Отмерили расстояние в двести локтей, вбили в землю щит с пятью воткнутыми в него стрелами и дали Аль-Исса громадный лук… И Аль-Исса при громких криках восторга расщепил своими пятью стрелами пять стрел на щите.

Потом вооружили Аль-Исса кривым кинжалом и на площадь выпустили голодного, разъяренного бенгальского тигра.

Аль-Исса на глазах всего народа, истерзанный страшными когтями, обливаясь кровью, перерезал горло свирепому хищнику и наступил ногой на его труп…

Наконец толпа расступилась, и Аль-Исса подвели злого варварийского жеребца. Дикий, черный, с пламенными ноздрями, он еще никогда не носил на своей спине оскорбительного бремени. Шестеро конюхов едва удерживали его. Он злобно визжал, водил вокруг огненными глазами и дрожал своей атласной кожей.

Аль-Исса спокойно подошел к нему и взялся за холку. Конюхи разбежались. Народ в ужасе и смятении бросился в стороны… В один миг Аль-Исса уже сидел на коне. Сначала гордое животное только тряслось от злобы и оскорбления… Через минуту конь и всадник скрылись из глаз народа.

Прошел целый час томительного ожидания, когда, наконец, вдали показался Аль-Исса на взмыленном и покрытом пылью коне. Варварийский жеребец шатался от усталости, но был послушен Аль-Исса, как ручная овечка.

Испытания Аль-Исса кончились.

В полночь его, одетого в драгоценные одежды, умащенного ароматами Востока, отвели в храм и оставили одного.

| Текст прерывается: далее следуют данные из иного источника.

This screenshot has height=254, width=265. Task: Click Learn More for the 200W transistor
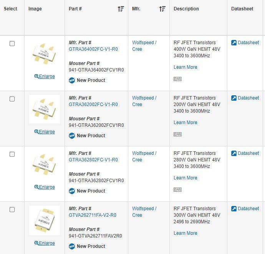point(185,123)
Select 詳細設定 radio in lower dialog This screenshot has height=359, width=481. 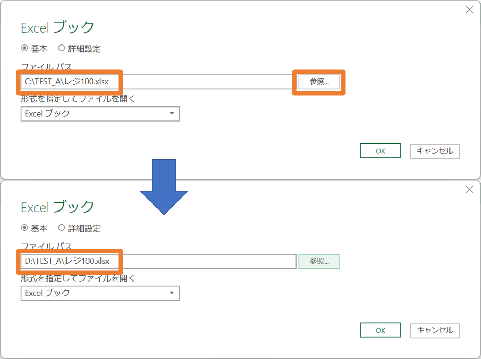click(62, 228)

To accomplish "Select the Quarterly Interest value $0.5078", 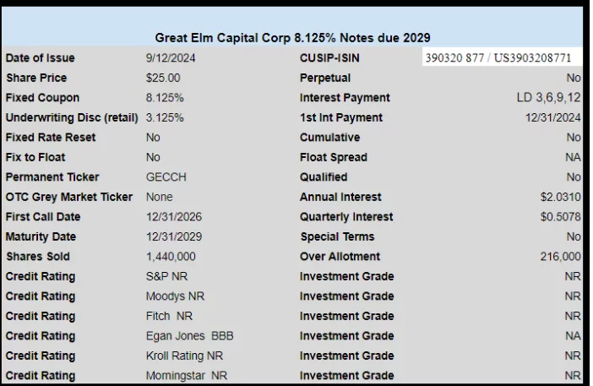I will [560, 216].
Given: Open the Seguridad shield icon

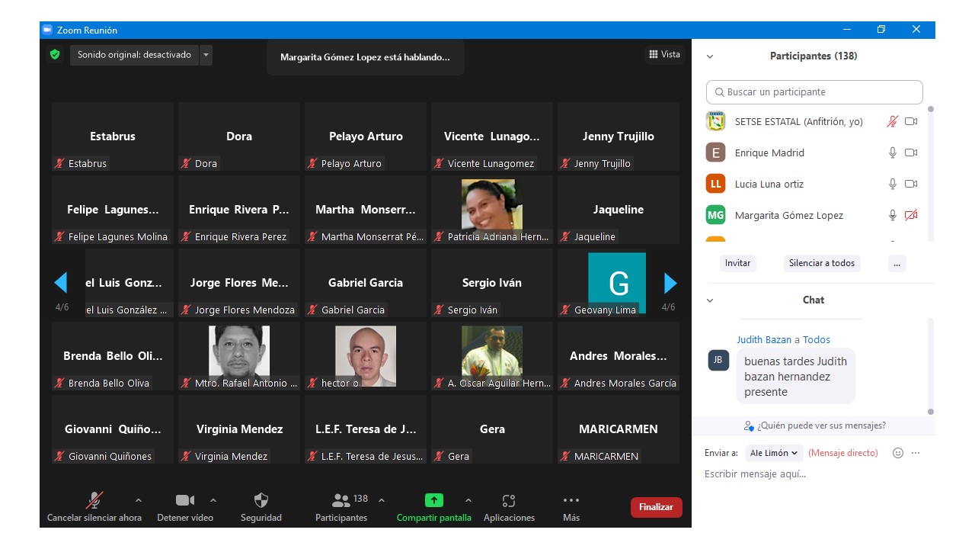Looking at the screenshot, I should point(261,501).
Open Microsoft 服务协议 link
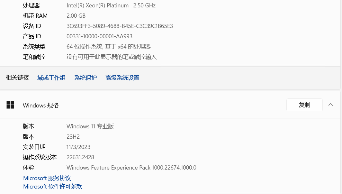The height and width of the screenshot is (194, 342). 47,178
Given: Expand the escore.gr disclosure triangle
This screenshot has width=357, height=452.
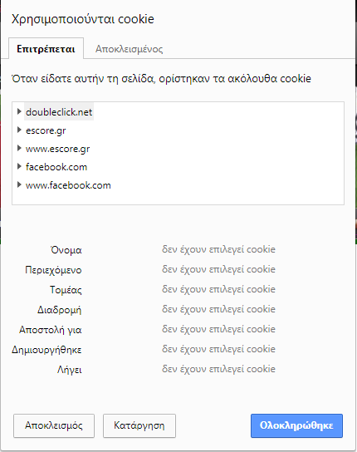Looking at the screenshot, I should point(19,130).
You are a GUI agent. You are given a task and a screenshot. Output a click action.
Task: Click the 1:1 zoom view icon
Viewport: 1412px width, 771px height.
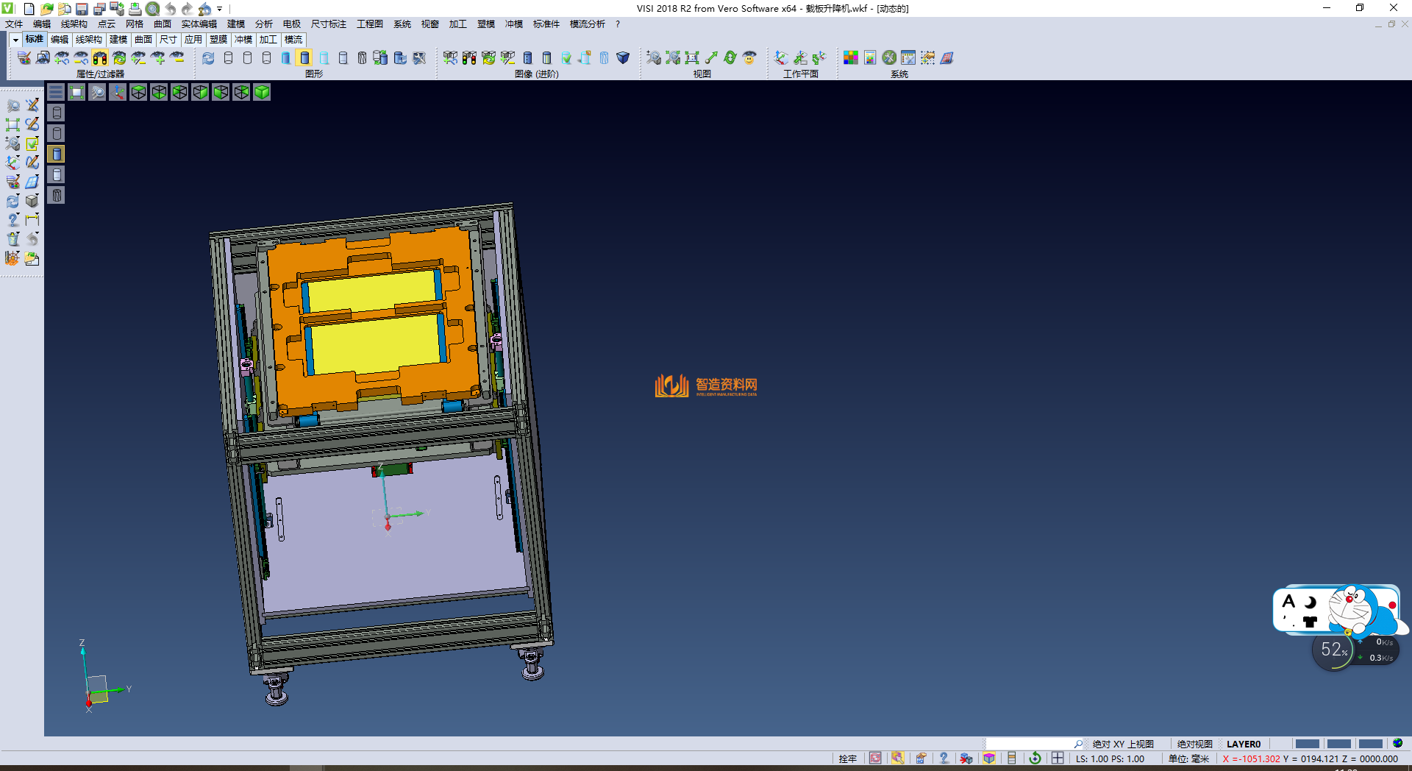pos(692,57)
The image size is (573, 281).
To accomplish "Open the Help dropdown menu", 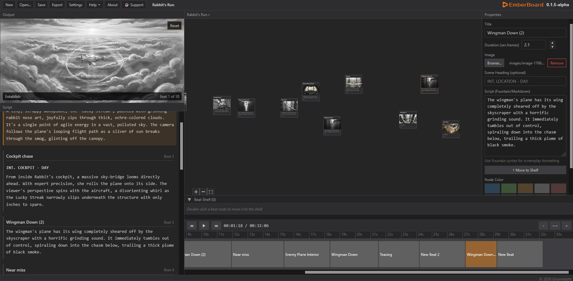I will click(94, 5).
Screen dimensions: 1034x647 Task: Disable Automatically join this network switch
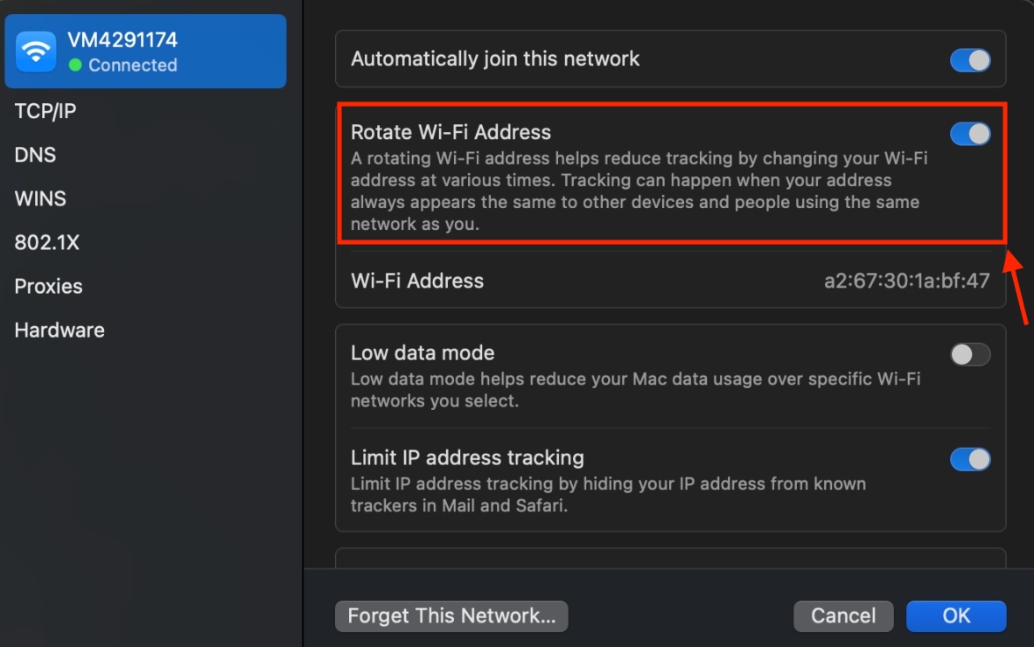pyautogui.click(x=969, y=60)

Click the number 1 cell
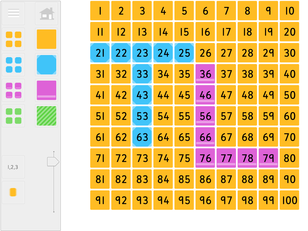(x=100, y=11)
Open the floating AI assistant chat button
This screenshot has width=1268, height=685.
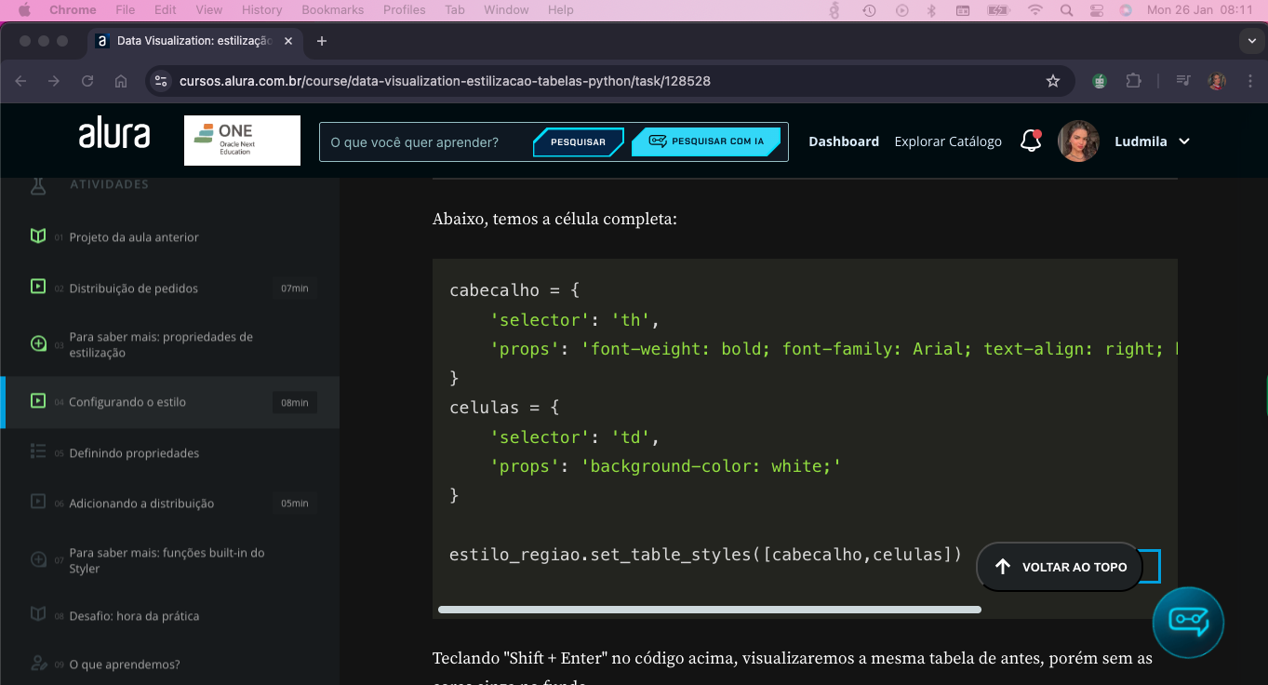[1188, 621]
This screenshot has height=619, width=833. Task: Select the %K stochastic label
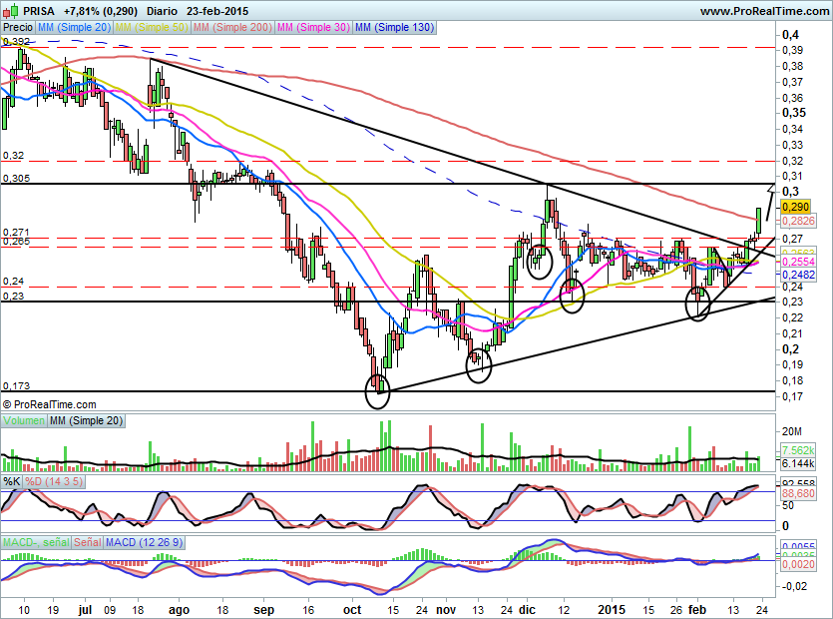pyautogui.click(x=12, y=482)
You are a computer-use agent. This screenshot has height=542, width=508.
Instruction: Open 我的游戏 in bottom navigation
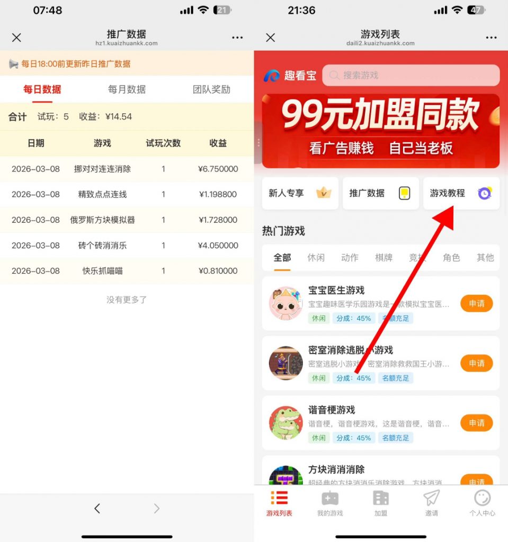click(329, 503)
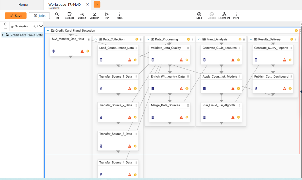The image size is (302, 180).
Task: Switch to the Home tab
Action: (x=23, y=5)
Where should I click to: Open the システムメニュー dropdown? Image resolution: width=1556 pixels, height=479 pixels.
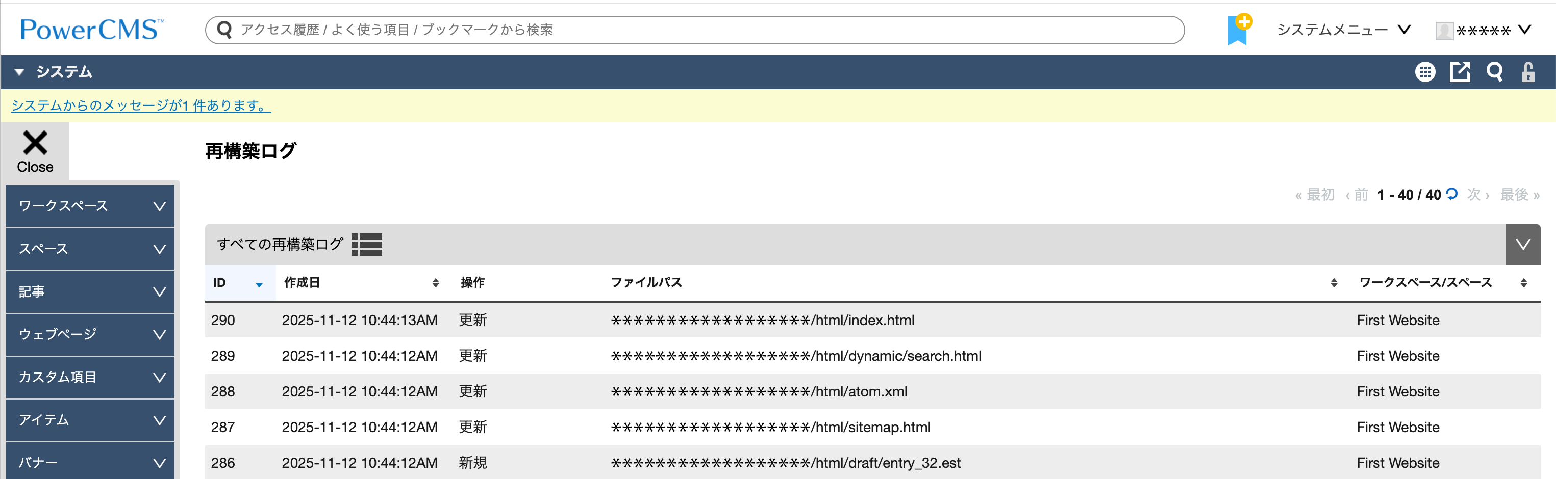1343,30
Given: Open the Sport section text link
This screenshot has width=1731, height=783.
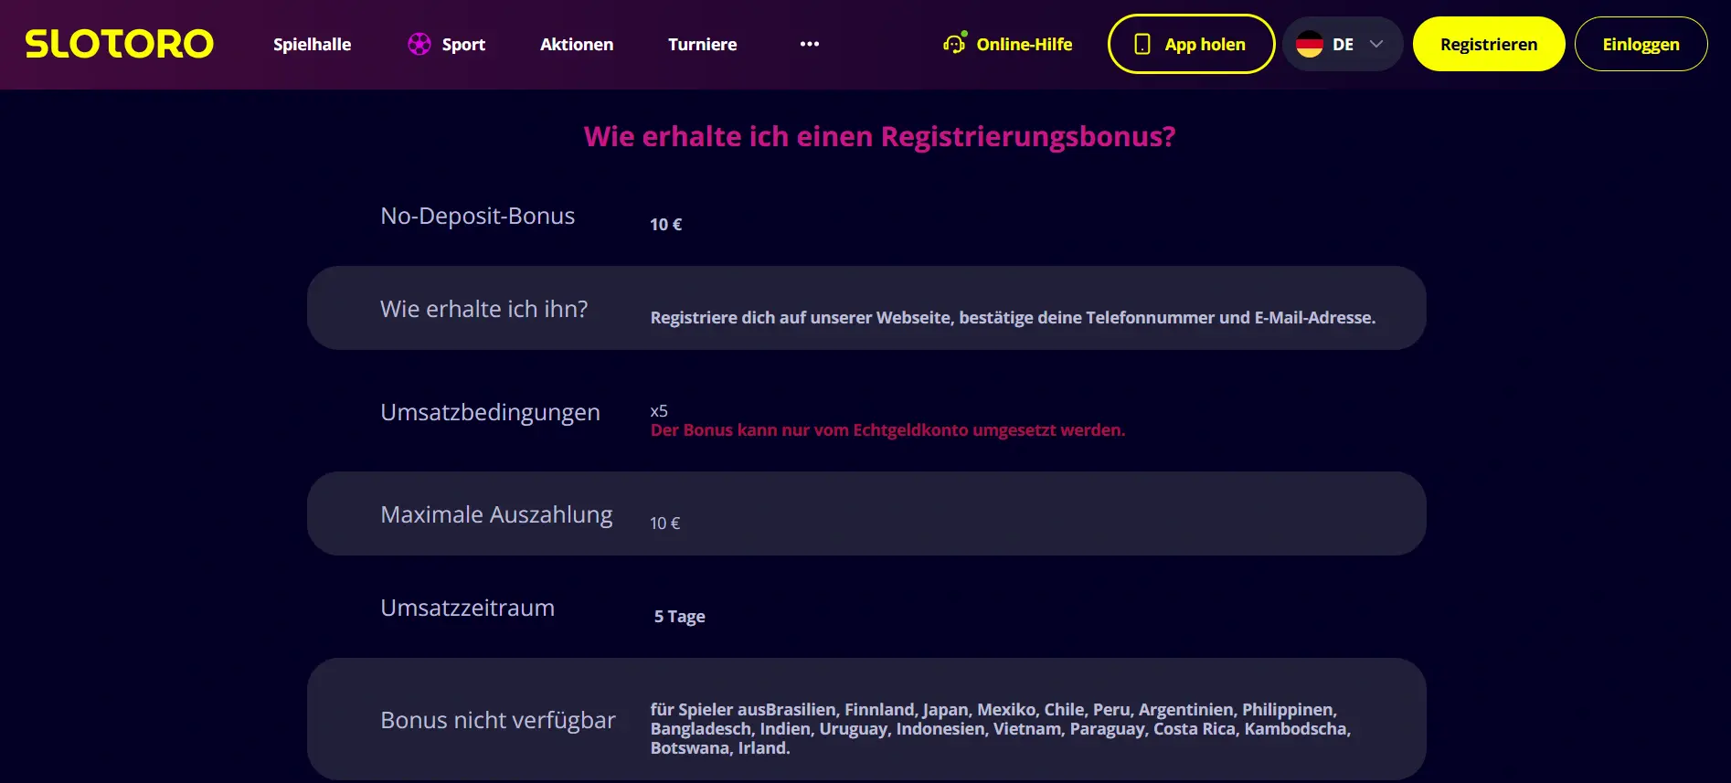Looking at the screenshot, I should tap(463, 44).
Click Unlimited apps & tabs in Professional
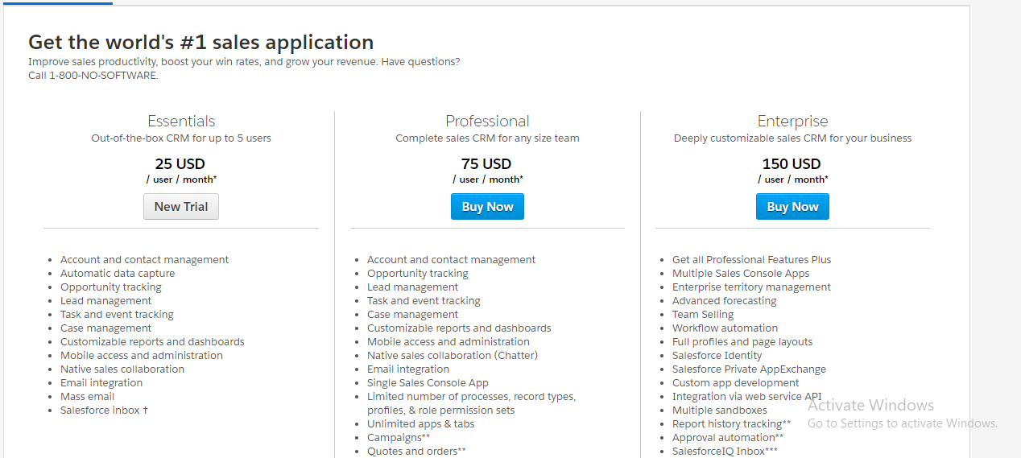 (421, 424)
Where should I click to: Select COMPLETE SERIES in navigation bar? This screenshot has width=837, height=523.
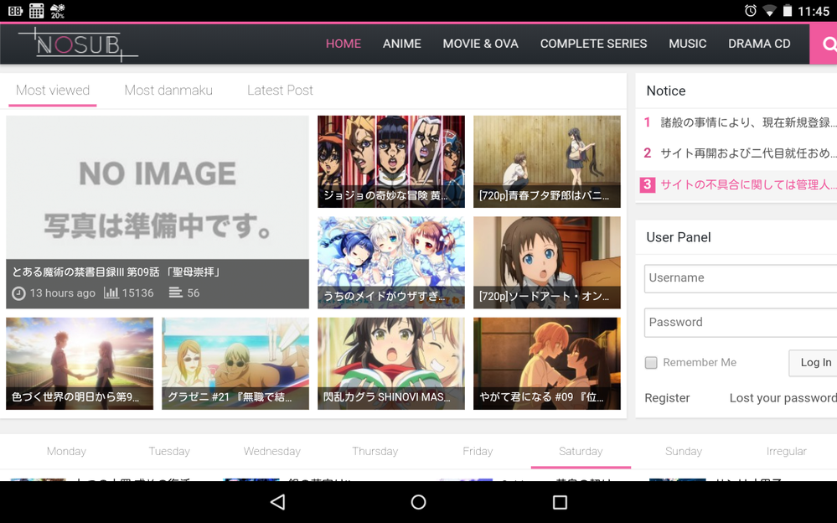coord(593,44)
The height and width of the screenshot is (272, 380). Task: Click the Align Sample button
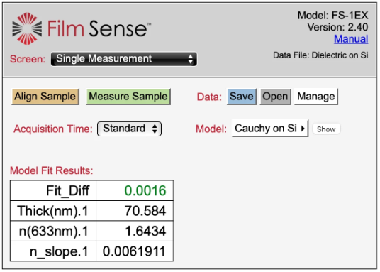coord(45,97)
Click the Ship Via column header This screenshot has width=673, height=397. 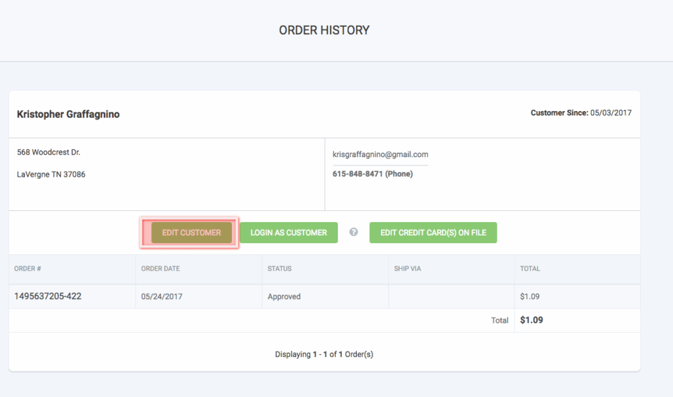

Он слышал на улицах рев народа, все более и более приближающийся к храму. Это богиня объезжала город на своей колеснице, запряженной белыми слонами.

Потом в храм вошли два верховных жреца — столетние старцы с волосами белыми, как снег. Жрецы опустились перед Аль-Исса на колени, облобызали его ноги и потом, взявши за руки, повели в святилище. Там среди фантастической восточной роскоши возвышалось золотое ложе… Курильницы благоухали ароматами Аравии и Персии… причудливые фонари лили волшебный свет… в золотых клетках качались пестрые священные птицы, шелковые ткани тяжелыми складками одевали стены…

Жрецы безмолвно удалились, закрыв лица руками. Аль-Исса ожидало блаженство и через двенадцать часов — мучительная смерть.

Где-то далеко за стеной раздалось нежное и сладостное пение женского хора. Массивные двери слоновой кости распахнулись… и медленно вошла сама богиня смерти в длинных белых одеждах, окутанная покрывалом.

Аль-Исса кинулся к ней, дрожащими руками распахнул легкую ткань, закрывавшую лицо, и окаменел от ужаса и изумления…

Перед ним стояла дряхлая старуха, сморщенная, беззубая, со слезящимися глазами и потухшим взором.